Conoscere il paese, le sue tipicità, la zona nella quale lavoreremo, usi e costumi, e tutto quanto riusciamo a sapere: è fondamentale per portare a casa un buon lavoro. Curiosità e voglia di informazione ci devono fare da guida nella ricerca.

Teschio di elefante | Gabriele Orlini, ©2019
Elephant skull | Gabriele Orlini, ©2019

Nella giungla del Mondulkiri

Si presenta così il Mondulkiri: un’immensa distesa di un imperscrutabile verde dalle sfumature marcate, dimora di un’incredibile varietà umana, animale e vegetale. È la regione più orientale, selvaggia e meno densamente popolata della Cambogia, situata al confine con il Laos e il Vietnam. 

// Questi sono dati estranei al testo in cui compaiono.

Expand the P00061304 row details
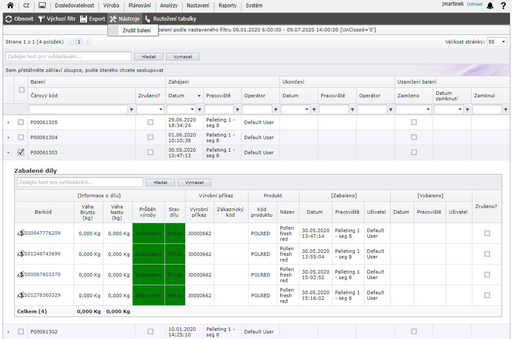This screenshot has height=339, width=512. tap(8, 137)
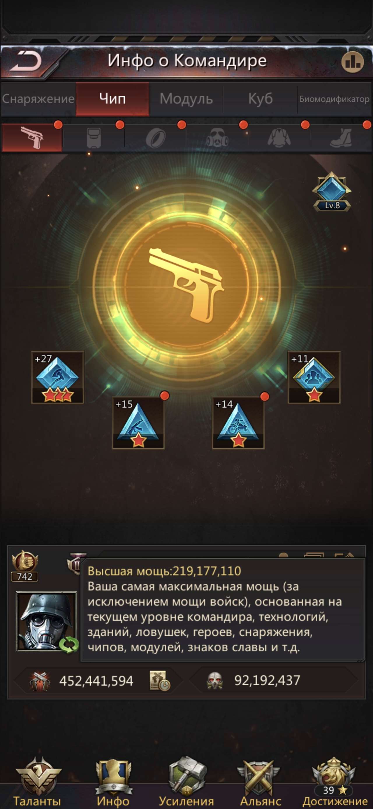This screenshot has width=373, height=809.
Task: Select the pistol equipment slot
Action: coord(32,138)
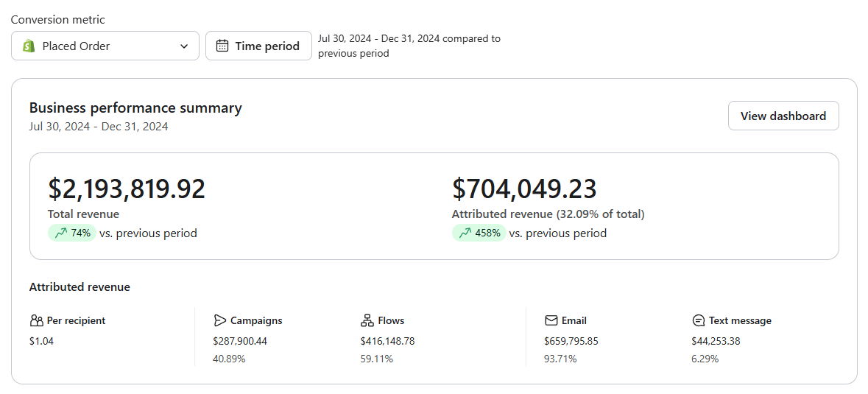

Negli anni sessanta e settanta del secolo scorso, qui passava una parte del sentiero che serviva a portare le armi dal Vietnam del Nord a quello del Sud.

I Bunong

Nella giungla che popola queste remote montagne abitano diverse minoranze, tra cui i Bunong – conosciuti anche come Pnong -, un’etnia animista che da oltre duemila anni vive in simbiosi con la natura del Mondulkiri. I Bunong, infatti, credono negli spiriti della foresta e seguono un codice di comportamento incentrato sul rispetto delle risorse che questa concede loro.
Si dice che siano i custodi di un’antica tradizione che permette loro di addomesticare gli elefanti, animali che vengono considerati veri e propri membri della comunità. Per questo gli uomini Bunong vengono chiamati anche mahout, che in hindi significa “chi cavalca l’elefante”. Gli uomini comunicano con gli elefanti tramite una lingua particolare, fatta di fischi, suoni rochi, grugniti e acuti.

Nelle tradizionali case Bunong vengono conservati antichi vasi cilindrici che si tramandano di generazione in generazione e gong tradizionali. Questi sono gli oggetti più preziosi che le famiglie Bunong possiedono, sia dal punto di vista materiale che spirituale. Si racconta che, durante il regime di Pol Pot, molti di questi vasi furono interrati nella foresta per evitare che venissero distrutti dai khmer rossi. E sembra che alcuni di questi siano ancora lì, ad aspettare che qualcuno li vada a prendere.

Negli ultimi vent’anni si è diffusa la pratica del land grabbing, ovvero la vendita da parte di privati o enti governativi di parti di foresta, cedute ad aziende straniere in cambio di denaro, e destinate a esser sfruttate. Fortunatamente in anni recenti si è preso coscienza di questo problema e si sta cercando di arginarlo, trovando un sistema di sviluppo sostenibile per quest’area.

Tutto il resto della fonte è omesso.